10. However, there are nuances in Solovyov’s thought that might indeed be explained by his early interest in Jewish Kabbalah. One of such details is that the posited forms in Solovyov’s system have similarities with the Zoharic tradition of Sephirot, which, in Sholem words, are not intermediary stages between the phenomenal world and Godhead, as neo-platonic emanations are, but rather different phases of God’s manifestation (
Sholem 1954, pp. 208–10). So are Solovyov’s forms: they exist in their own right, not as the spheres revolving around of the unum but rather as the growing tree that continuously externalizes the content of the Absolute bringing about its different attributes. The forms, Solovyov insists, also have their own free will, and, therefore, are in relations to each other
11. Given that they produce even more forms, their relationship might be, if not overtly sexual, then still erotic. In fact, Solovyov’s own claims in his late essay ‘The Meaning of Love’ are rather supporting such reading: the true love in its real sense, says he, is only possible in the ideal world of forms but not in our fallen phenomenal world, in which we might only learn to see our beloved ones as if they were glimpses of their true ideal selves. In other words, it is exactly Solovyov who says that love exists precisely in the ideal world of forms, and together with it, we might conclude, comes at least erotic desire and longing. Although the cosmoerotic relationship between God’s emanations arguably has its roots in the neo-platonic renaissance, there might be a Jewish influence on Solovyov in how he differentiates between love in the human world and true love in the metaphysical realm of forms. The Italian kabbalist David da Vidas, writes Moshe Idel, ‘distinguishes between two different modes of love. One is metaphysical, constituted by processes of attraction and unification between sefirotic elements within the supernal realm, and has nothing to do with human love’. That is, in the realm of God’s emanations ‘love serves as a virtus unitiva’, that attracts and holds the emanations together, whereas the ‘personal love is … ontologically derived from supernal love’ (
Idel 2005, p. 193). I will return to and analyze Solovyov’s conception of love later in the text discussing Sophia.

▶ [SET EXERCISE]: According to the passage on Solovyov, in which late essay does Solovyov claim that true love is possible only in the ideal world of forms? The listing plays no part in this.

▶ [DATASET EXTRACT]:

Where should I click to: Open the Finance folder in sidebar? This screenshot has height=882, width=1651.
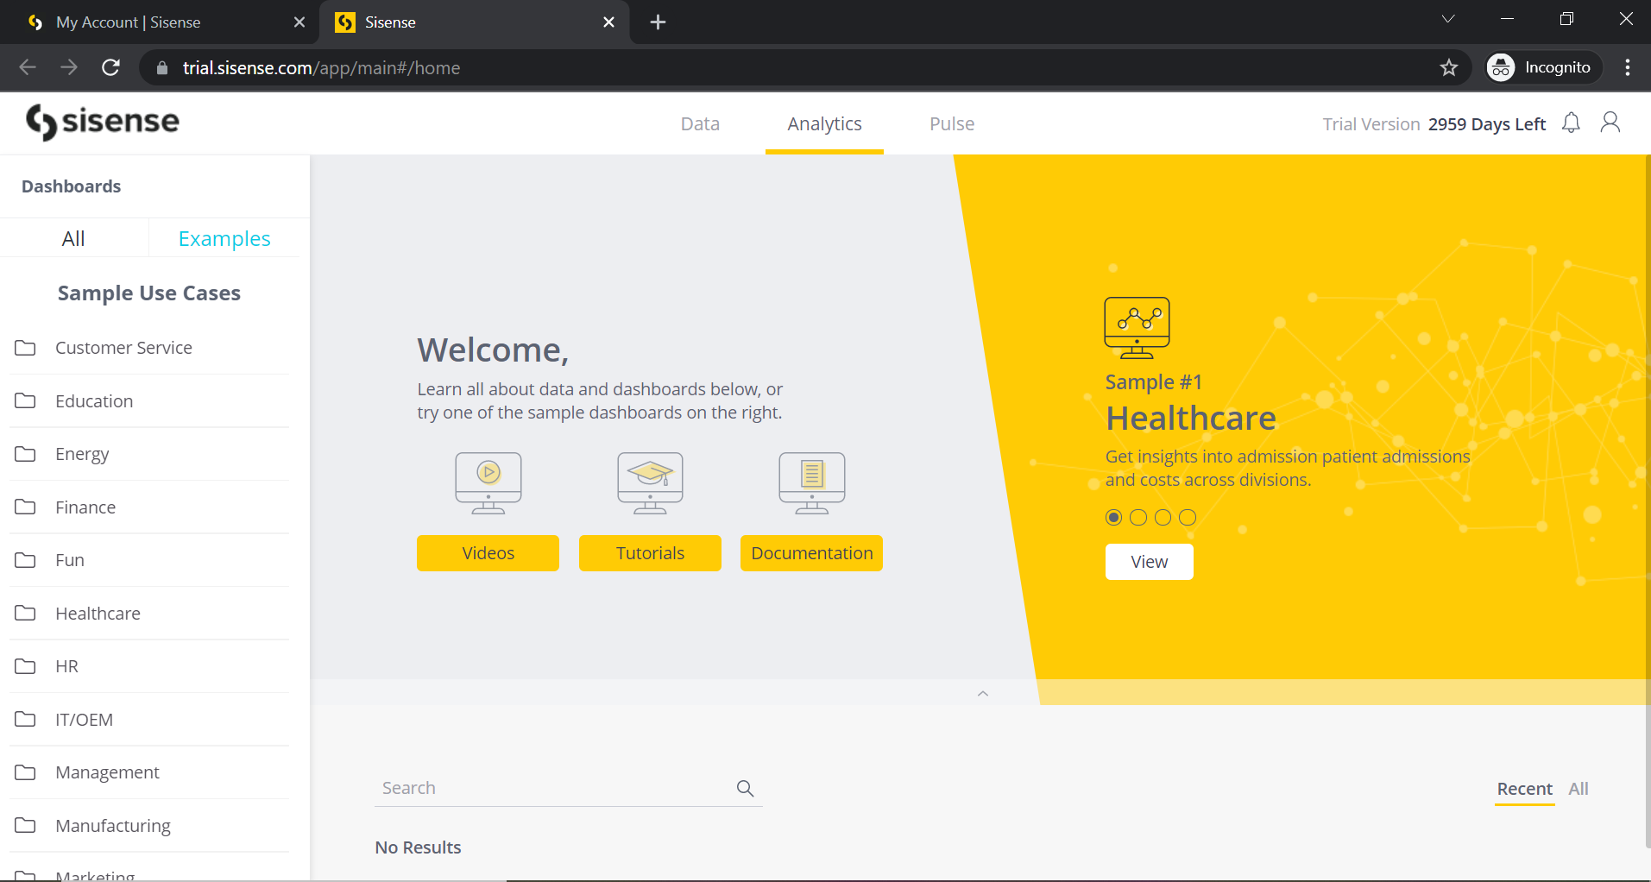85,507
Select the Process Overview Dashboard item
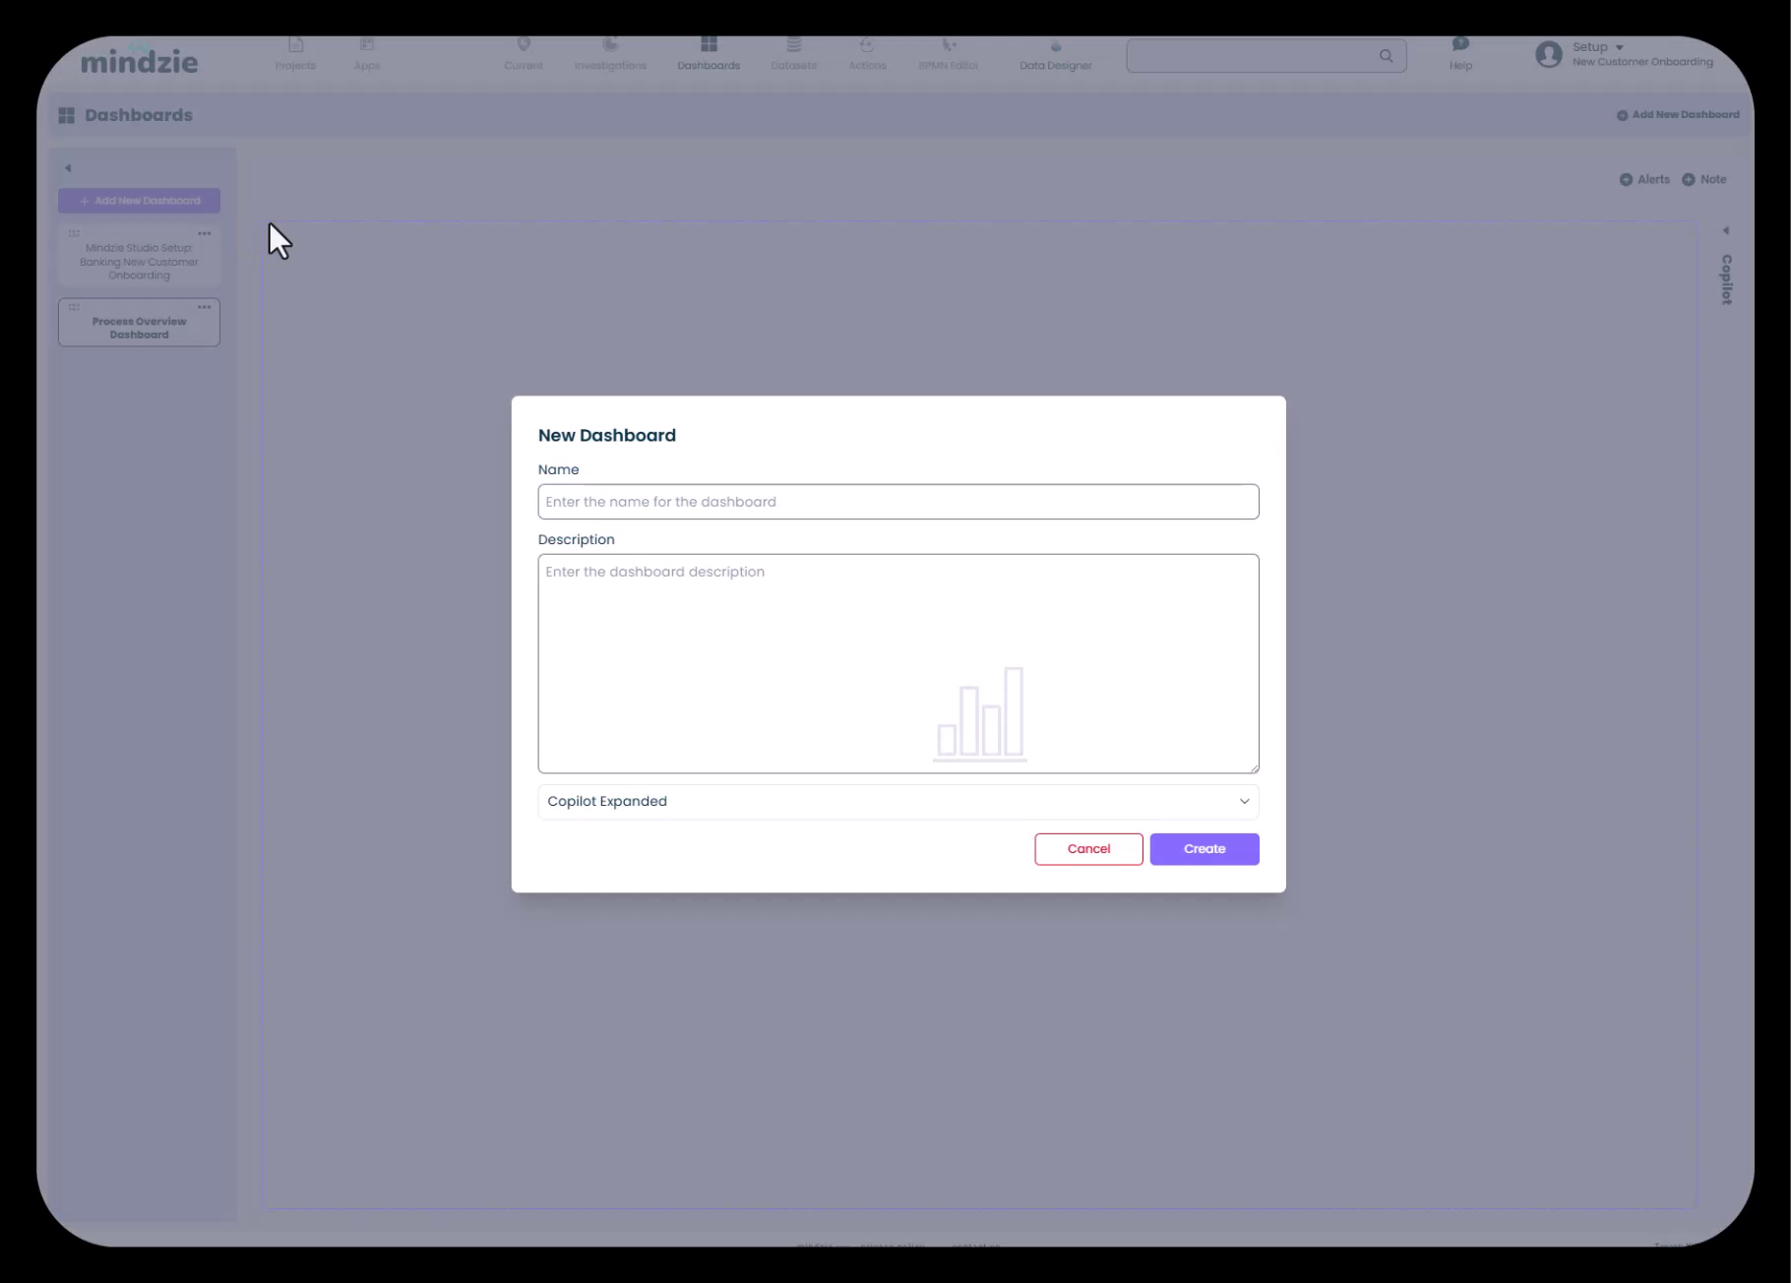Viewport: 1791px width, 1283px height. point(139,328)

▶ [RESPONSE TO THIS TASK]: 'The Meaning of Love'